Für die Untersuchung wurden Fachkräfte und Leitungen in Kitas befragt, wobei besorgniserregende Muster zutage traten: Über 25 Prozent der Befragten berichten, fast täglich oder sogar ständig in Situationen zu geraten, in denen sie handeln müssten. Ein weiteres Drittel beobachtet solche Vorfälle seltener, aber dennoch regelmäßig. Diese Erfahrungen belasten 69 Prozent der Mitarbeitenden stark oder zumindest in gewissem Maße – sie fühlen sich mit der Verantwortung für den Kinderschutz überfordert.

Ein zentrales Problem ist das Fehlen einer gemeinsamen Vorstellung davon, was als angemessenes Verhalten gilt. Nur sechs Prozent der Einrichtungen gaben an, dass in ihren Teams keine unterschiedlichen Auffassungen dazu bestünden. Ohne klare Definitionen bleibt es dem subjektiven Urteil überlassen, was als grenzüberschreitend einzustufen ist – was wiederum zu Zögerlichkeit führt. Die Studie definiert nicht konkret, was unter „unangemessenem“ oder „schädigendem“ Verhalten zu verstehen ist, sondern überlässt die Bewertung den Einzelnen.

Selbst wenn Fachkräfte das Bedürfnis verspüren, einzugreifen, halten viele sich zurück. Die häufigsten Gründe sind Unsicherheit bei der Einschätzung der Situation und die Angst vor Konflikten im Team oder mit der Leitung. Andere fürchten Loyalitätskonflikte, sozialen Ausschluss oder strukturelle Hürden wie Zeitdruck und Personalmangel. Zwar ist eine ausreichende Personalausstattung grundlegend für eine kindgerechte Betreuung – die Studie betont jedoch, dass auch Teamarbeit und Führungskultur dringend verbessert werden müssen, um die Sicherheit der Kinder zu gewährleisten.

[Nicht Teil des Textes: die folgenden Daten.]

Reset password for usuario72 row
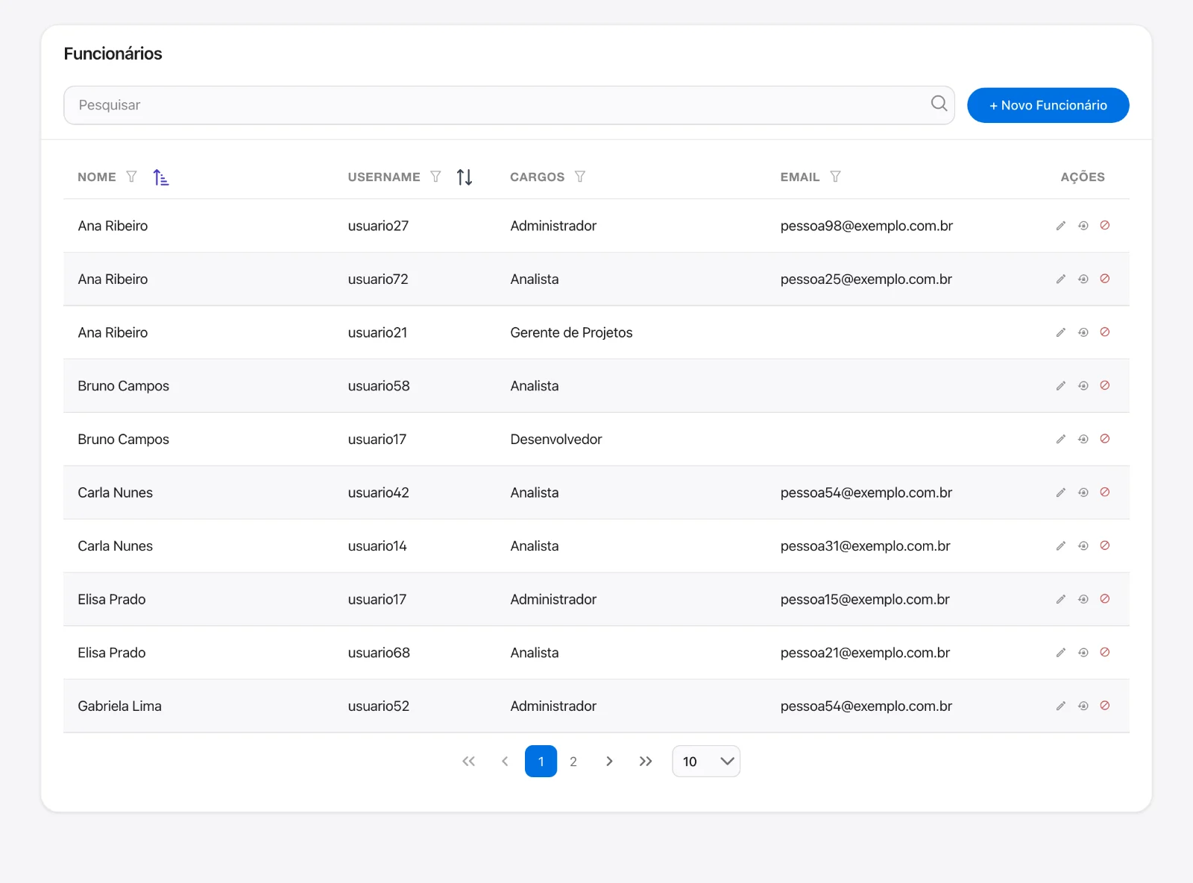This screenshot has height=883, width=1193. coord(1083,279)
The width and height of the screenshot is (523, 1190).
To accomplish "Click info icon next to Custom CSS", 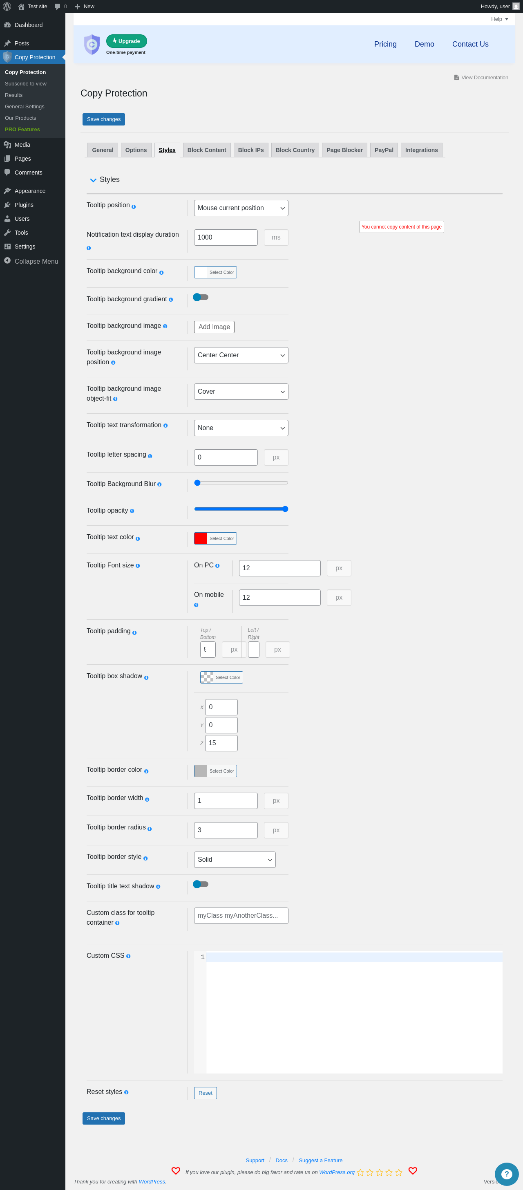I will (128, 956).
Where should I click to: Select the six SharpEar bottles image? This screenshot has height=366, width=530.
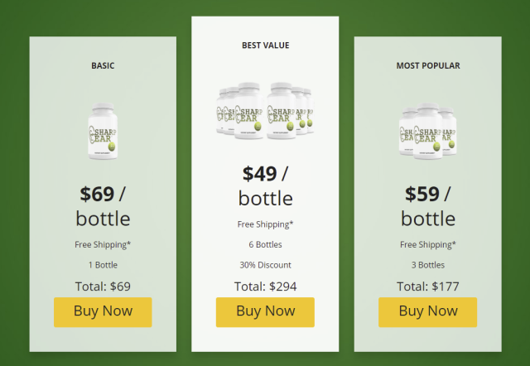[x=265, y=110]
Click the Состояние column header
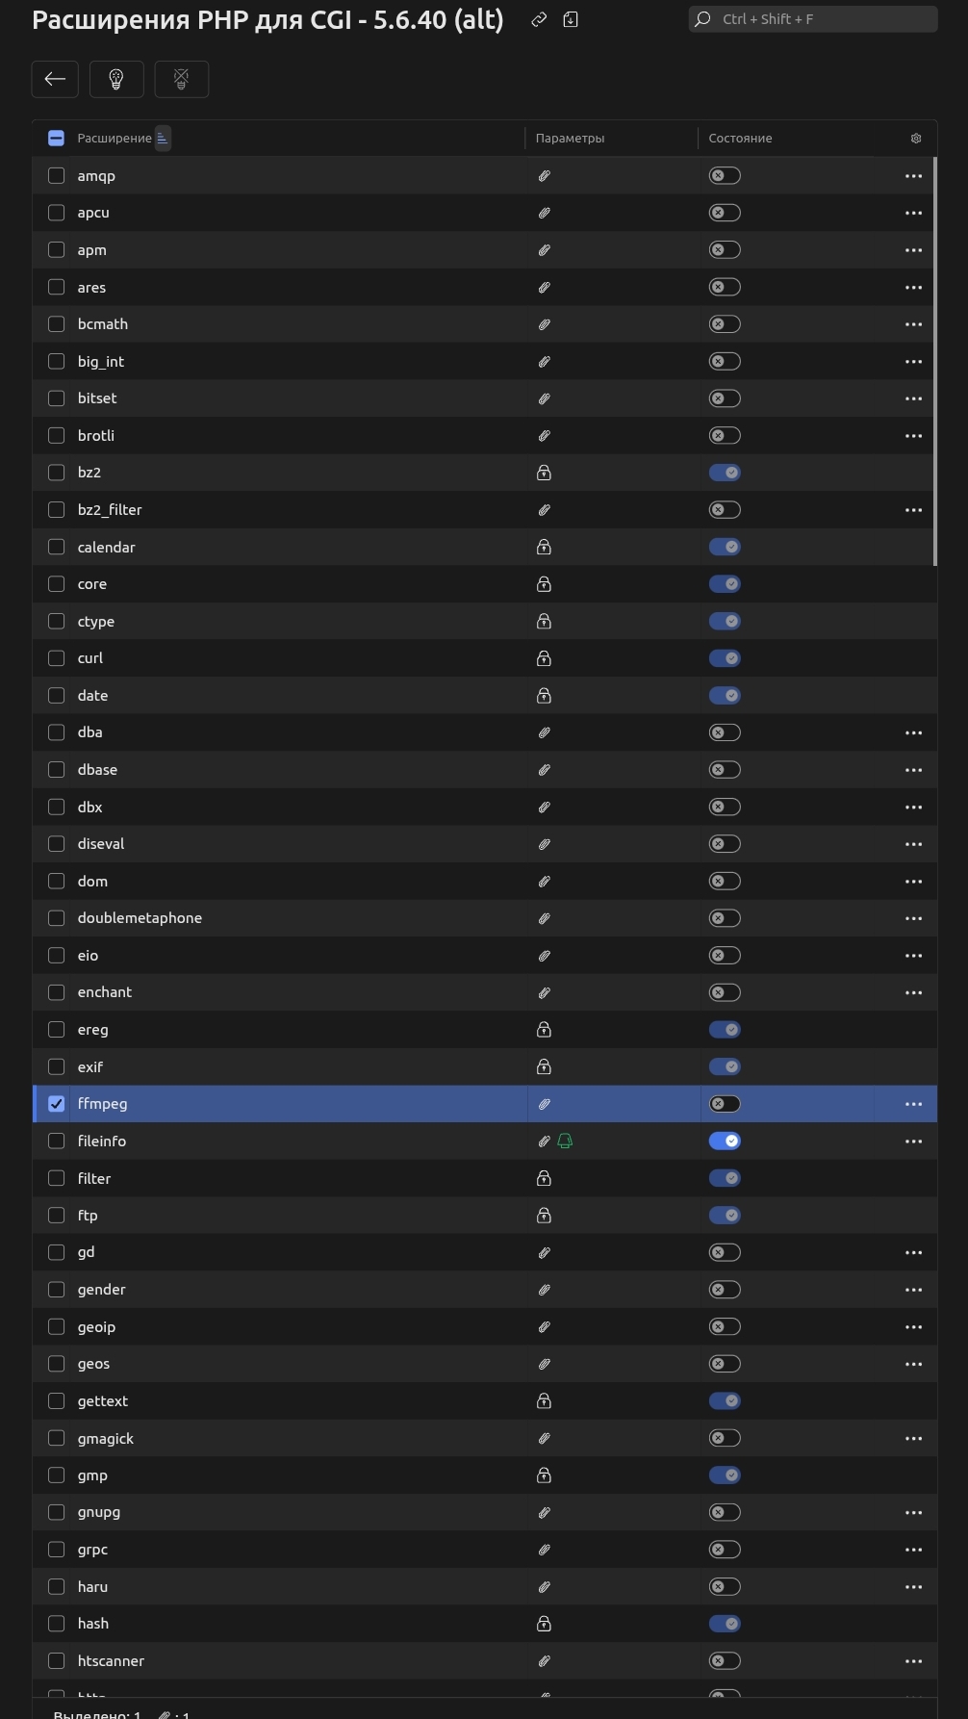968x1719 pixels. pyautogui.click(x=740, y=139)
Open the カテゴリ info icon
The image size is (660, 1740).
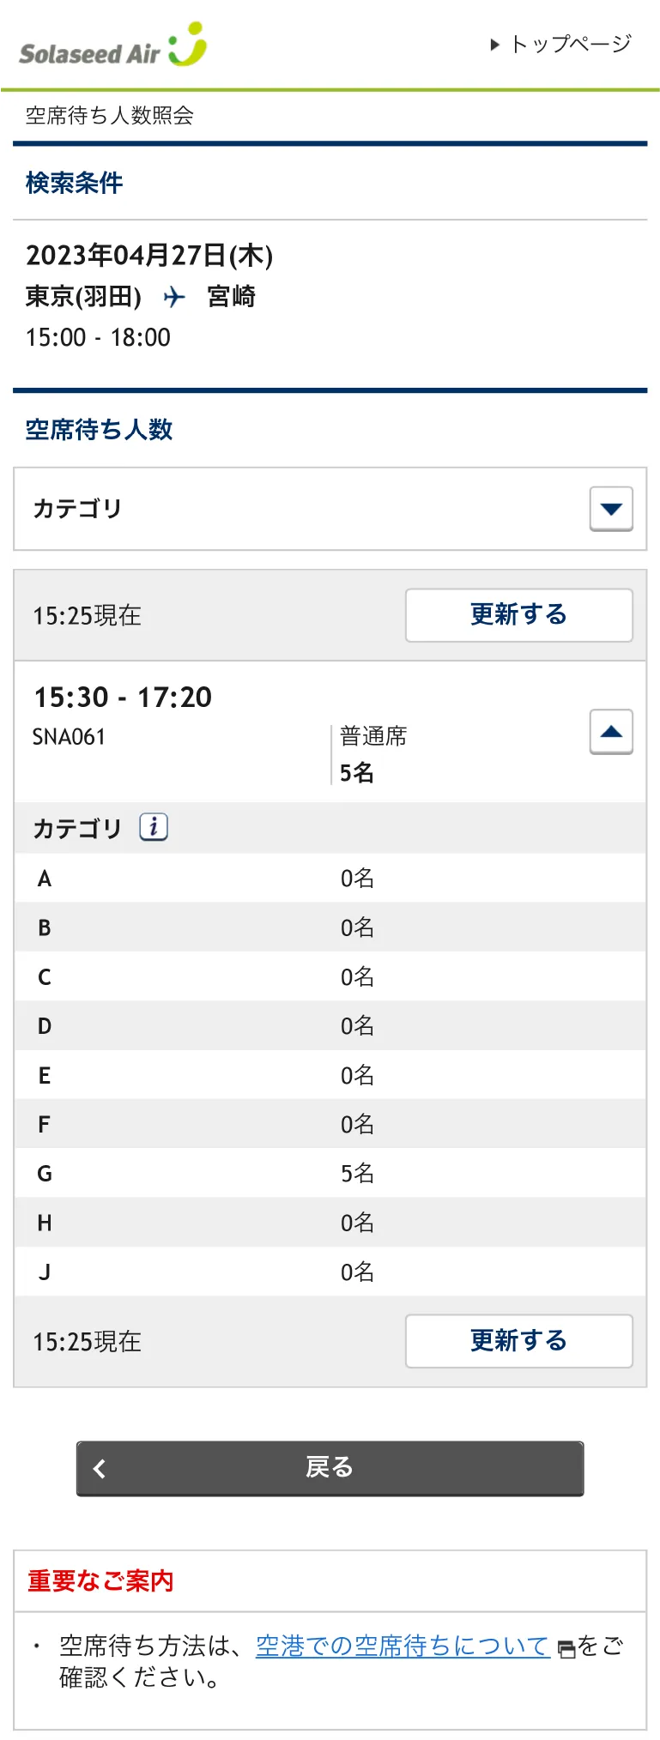pyautogui.click(x=154, y=827)
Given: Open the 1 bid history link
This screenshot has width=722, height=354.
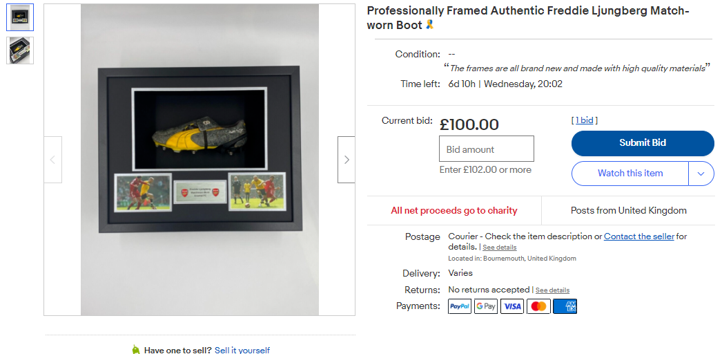Looking at the screenshot, I should 585,120.
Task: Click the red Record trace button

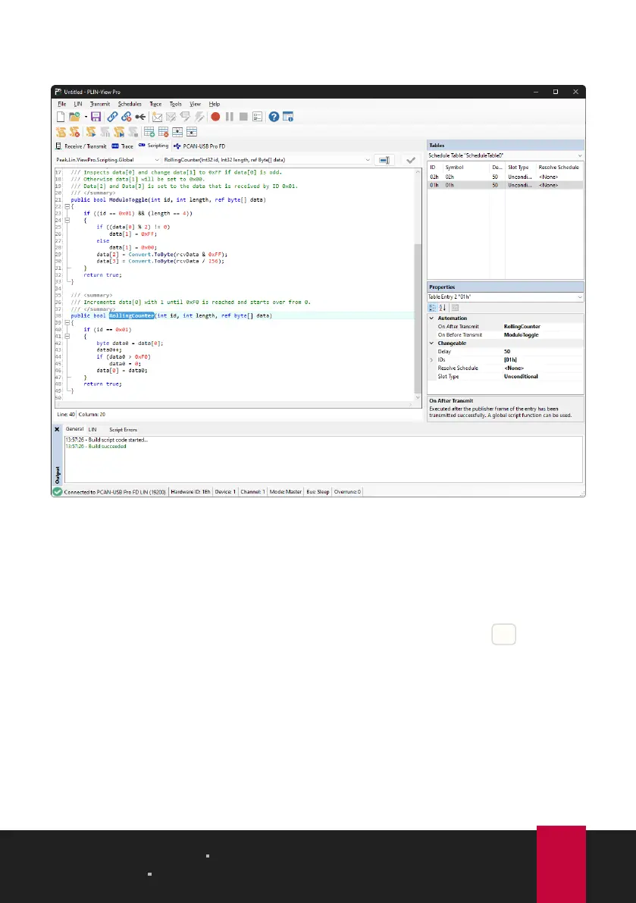Action: pyautogui.click(x=215, y=117)
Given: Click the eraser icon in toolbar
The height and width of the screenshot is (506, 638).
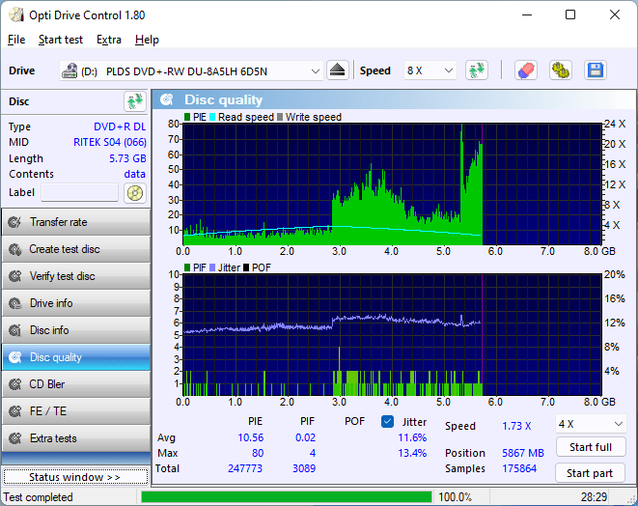Looking at the screenshot, I should 525,70.
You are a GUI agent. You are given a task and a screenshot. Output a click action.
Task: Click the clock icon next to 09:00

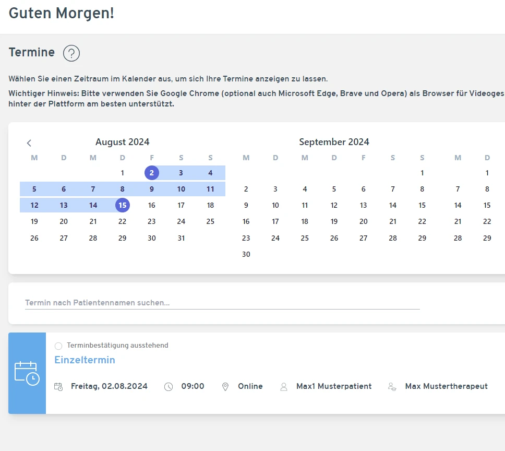169,387
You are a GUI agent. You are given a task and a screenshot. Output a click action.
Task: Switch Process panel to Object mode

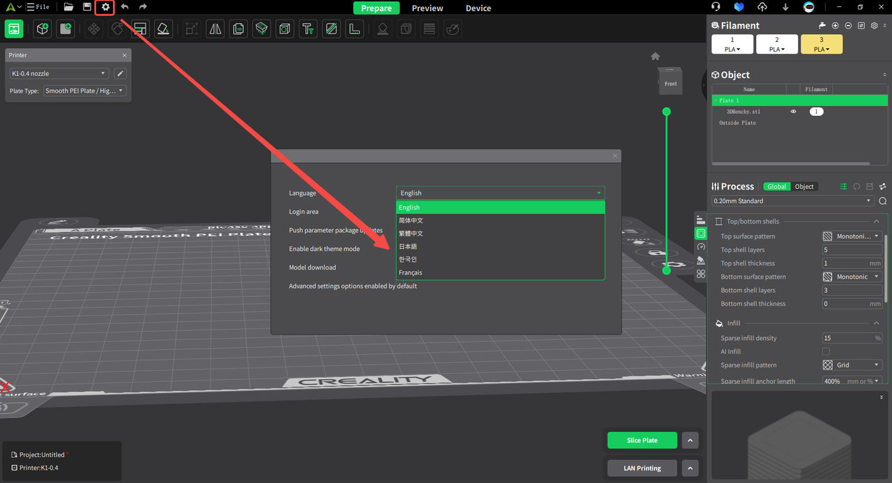(804, 187)
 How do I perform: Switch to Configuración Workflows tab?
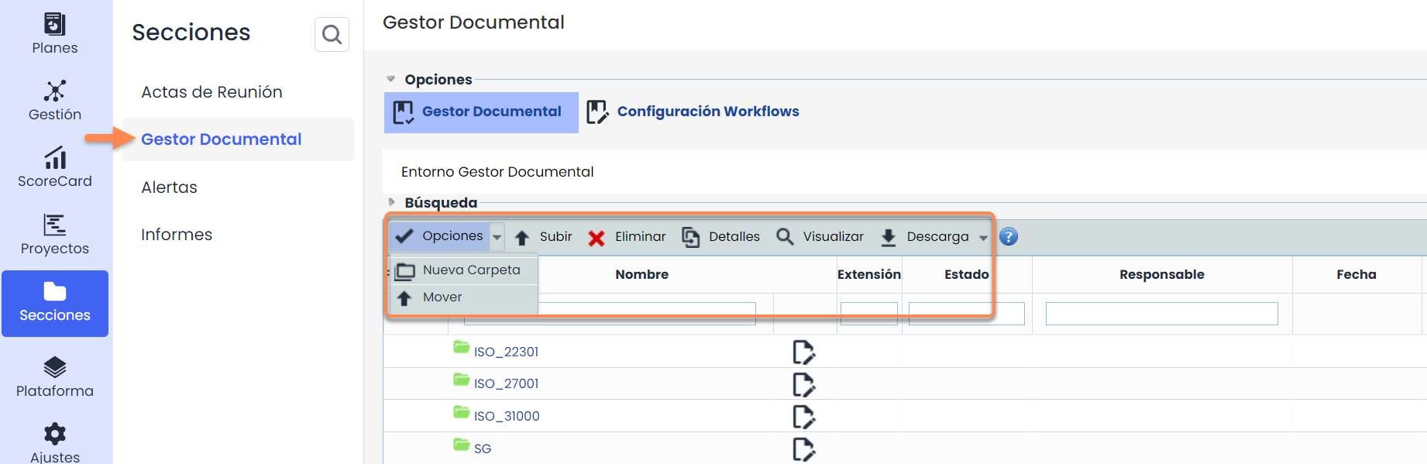pyautogui.click(x=707, y=112)
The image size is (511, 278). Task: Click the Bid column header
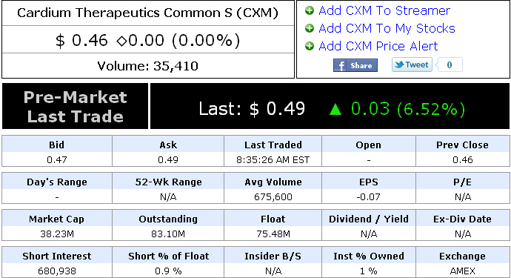click(57, 145)
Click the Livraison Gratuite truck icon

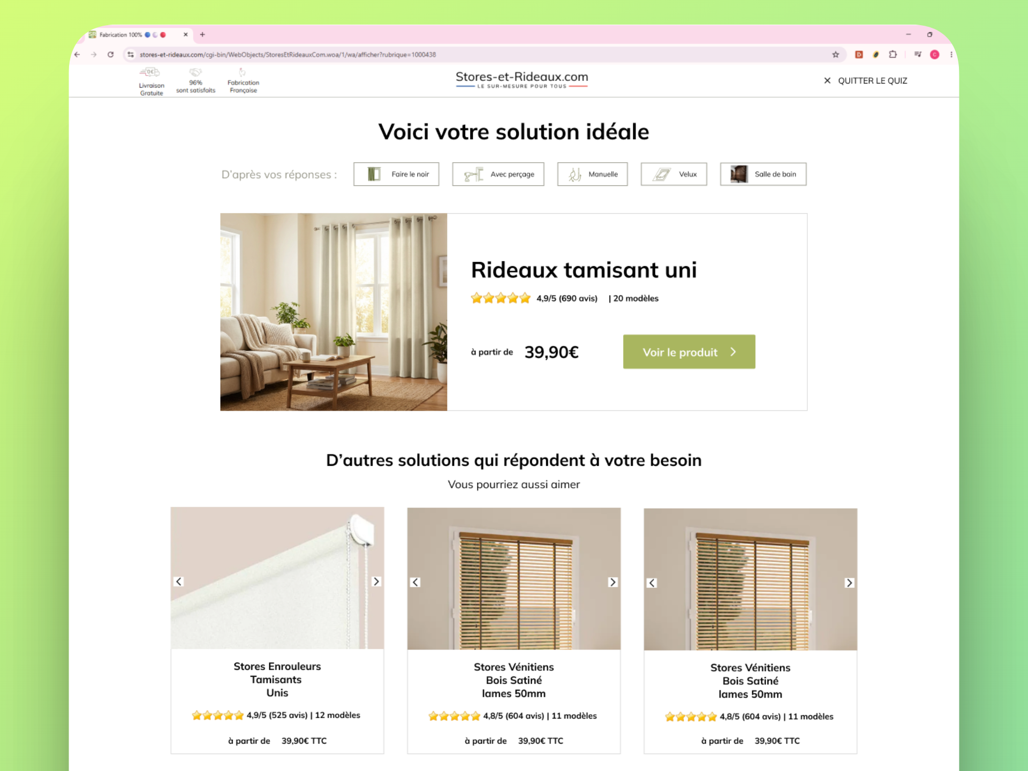pyautogui.click(x=150, y=72)
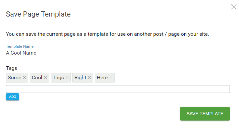Click the description sentence about saving templates
The width and height of the screenshot is (239, 128).
point(107,34)
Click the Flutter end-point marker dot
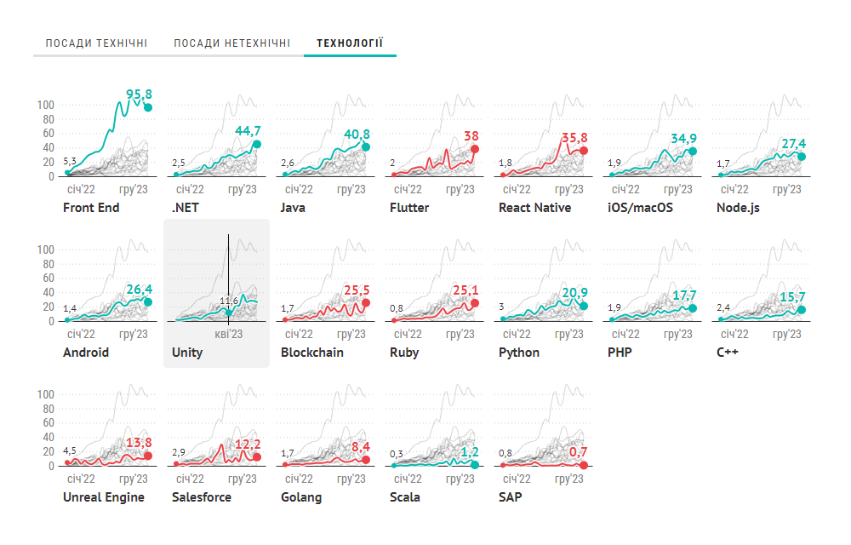The width and height of the screenshot is (851, 545). (475, 149)
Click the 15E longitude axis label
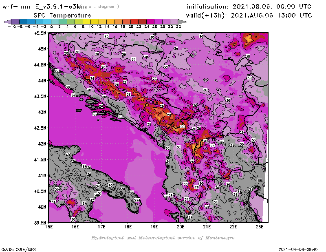The image size is (326, 252). point(49,227)
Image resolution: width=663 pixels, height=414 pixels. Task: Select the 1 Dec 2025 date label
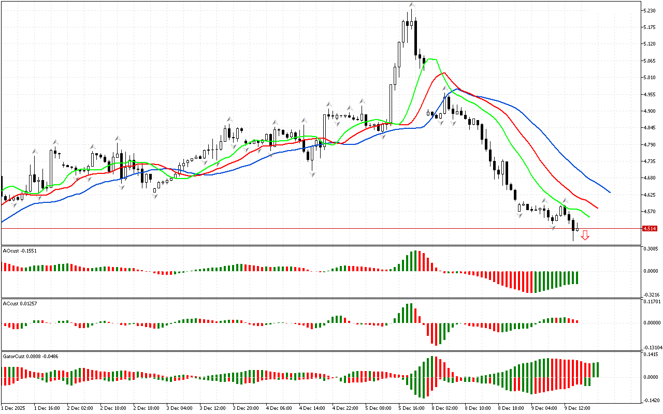pos(14,408)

Fachverbände der Frühpädagogik reagieren mit Forderungen nach konsequenterem Handeln. Sie verlangen, den Kindeswohlvorrang zu stärken, hochwertige Bildung zu garantieren und Rahmenbedingungen zu schaffen, die das Wohl der Kinder tatsächlich fördern. Organisationen wie der Deutsche Kitaverband, die Kinderschutz-Zentren, ECPAT Deutschland und die Bundesarbeitsgemeinschaft Kinder- und Jugendschutz setzen sich zwar für Kindersicherheit ein, stehen jedoch in keinem direkten Zusammenhang mit den Studienergebnissen.

Die Forschung identifiziert auch Schutzfaktoren, die Fehlverhalten reduzieren könnten – etwa eine respektvolle Kommunikation, regelmäßiges Feedback und eine Führung, die Bedenken ernst nimmt. Doch diese Elemente sind in vielen Einrichtungen noch unzureichend ausgeprägt, was Lücken im Kinderschutz hinterlässt.

Die Studie legt gravierende Defizite in Kitas offen: Fachkräfte beobachten zwar problematisches Verhalten, scheuen sich aber oft, einzuschreiten. Fehlen klare Leitlinien, starke Führung oder ein einheitliches Kinderschutzkonzept, bleiben die Risiken bestehen. Berufsverbände drängen weiterhin auf Reformen, um sichere und unterstützende Umfelder für Kinder zu schaffen.

Die Ergebnisse sind ein Weckruf: Es braucht bessere Fortbildungen, eine gestärkte Teamkultur und verbindliche Standards – damit Erzieher:innen handlungsfähig sind, wenn das Wohl von Kindern auf dem Spiel steht.